One thing I thought after the retreat was over was how all these sesshin and Vipassana retreats that people do are so extreme and definitely not for everyone. They're only going to appeal to a limited number of people. I guess it depends on the culture and the times but I can't imagine a religion spreading that required such excess - though I do remember reading about Buddhist temples in ancient China with 5000 moves in the west wing and the same number in the east wing. Actually such discipline is not required for lay people - and even for monks and priests it's usually just for a period of months or years. Only some fanatic tiny minority of us go through these punishing schedules now and then for our whole lives. Shunryu Suzuki emphasized daily sitting and said a sesshin a year was enough. That's what I've been doing in recent years - I went many years with no retreat or sesshin but never got too far from zazen. I know people into Vipassana who think it's a waste of time to sit unless you're in a retreat, or better, in a 90 day intensive. Reminds me of the people who used to follow the Yasutani sesshin around America in the late sixties and early seventies - chasing after enlightenment. In the Theravada countires - Thailand, Sri Lanka, Myanmar - it seems there's such a split between monk and lay. The monks practice and the lay people support them and hope to be monks or nuns in their next life.
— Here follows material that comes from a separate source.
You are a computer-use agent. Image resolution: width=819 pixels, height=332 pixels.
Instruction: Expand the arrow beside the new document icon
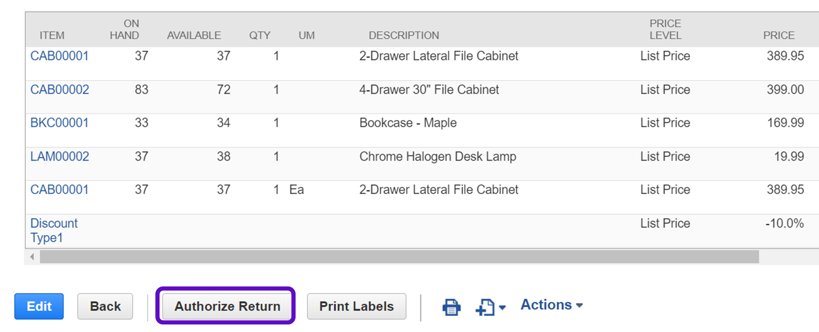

There is a growing lay meditation practice in the Theravada world that I've experienced though I don't know how vast it is. A group of fifty or so lay people came and chanted a bunch of Theravada stuff the same as we do one day - for a few hours at a shrine room on a lower level. Soto Zen in Japan did not get popular because of Dogen but because of Keizan who had a much softer approach appealing to lay people - farmers, peasants. Shinran and Nichren made their brands of Buddhism popular by offering chanting as the way to salvation. And in time, the followers surely forget about salvation and just keep chanting. I chant and say Thank You and Who Am I and name things and watch my feet and do stuff like that all the time and I don't remember anymore why I do that and walk and sit in the mornings and go on these retreats.